_Texto mostrado:_

◆ ◆ ◆ ◆ ◆ ◆ ◆

La ciudad es ambivalente y contradictoria por definición, es fiesta y temor, soledad y multitud, comunicación y dispersión, riqueza y carencia, plenitud e insatisfacción personal, todos los extremos se tocan en este extraño piano-forte. Al polo positivo y negativo de la ciudad deliciosa y dolorosa, cantaron Efraín Huerta y Alejandro Aura, acaso más certeros que los sociólogos. La ciudad es una sirena, escribe Aura, cuyos engañosos cantos de salvación atraen al ingenuo que pasa por la calle y cree, y entonces la sirena-ciudad, exquisita y bella, lo devora para seguir cantando, para seguir engullendo.

La ciudad es la cultura unidimensional que hace a los hombres pobres de experiencia, porque únicamente les interesa la cultura del rendimiento, del consumo, de la acción, de la burocracia creciente, de la sociedad anónima, cosificante, funcionalista que limita los contactos vivos de persona a persona. Interesa el interés, no la gratuidad; importa lo que el hombre hace y no lo que el hombre es; preocupa el tiempo presente en exclusión del futuro previsible y razonable.

◆ ◆ ◆ ◆ ◆ ◆ ◆

_Información mostrada:_
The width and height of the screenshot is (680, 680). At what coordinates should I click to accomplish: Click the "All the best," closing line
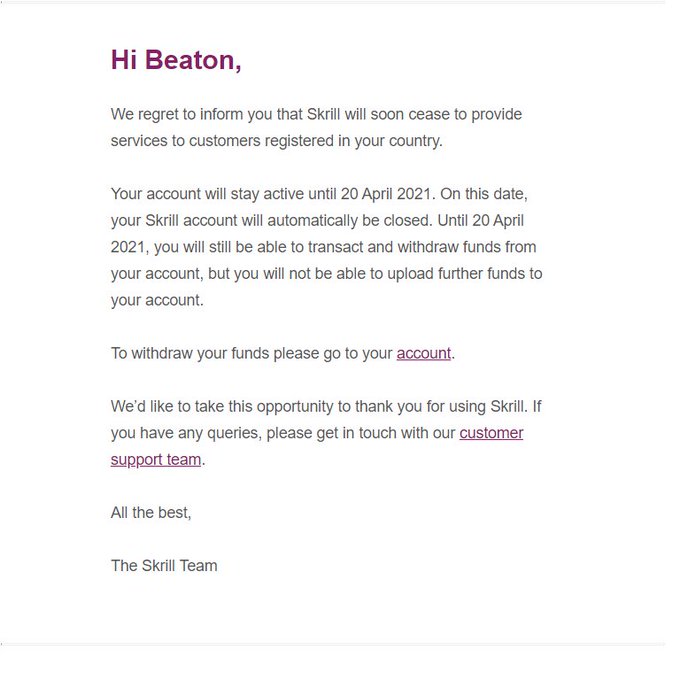(151, 512)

◆ ◆ ◆ ◆ ◆ ◆ ◆

_Enunciado:_
Prosigue el texto sobre la ciudad a partir de su última oración.

_Resultado:_
La ciudad es pluralista como que aumentan cada día las posibilidades de información y conocimiento de la enorme variedad de formas de pensar y de vivir que se dan cerca y lejos de nosotros. Así crece la curiosidad por “lo otro”, por “lo diferente”, sea como sea y esté como esté. Ciudad, almacén de ideas, culturas, estilos de vida para rechazar o elegir, para comprender lo distinto, para no creer con soberbia que uno lo sabe todo, lo tiene todo, sino para ejercer desde ahí el diálogo y la crítica.

En la película Cielo sobre Berlín de 1987, su director Wim Wenders nos muestra la presencia de dos ángeles que recorren la ciudad observando sus gentes y sus casas, un niño que juega en la calle, un payaso que ensaya la función, un hombre triste, un suicida, estudiantes, ancianos solitarios. Ante este panorama ambivalente y plural, los ángeles se deciden a no ser más meros espectadores de una ciudad necesitada de alma, para ayudar a los hombres y echarles una mano o un ala. Se solicitan ángeles -nosotros-, para que sea más humana la ciudad bajo diciembre.

Publicado en El Sol de México, 7 de diciembre de 1989; El Sol de San Luis, 17 de diciembre de 1989.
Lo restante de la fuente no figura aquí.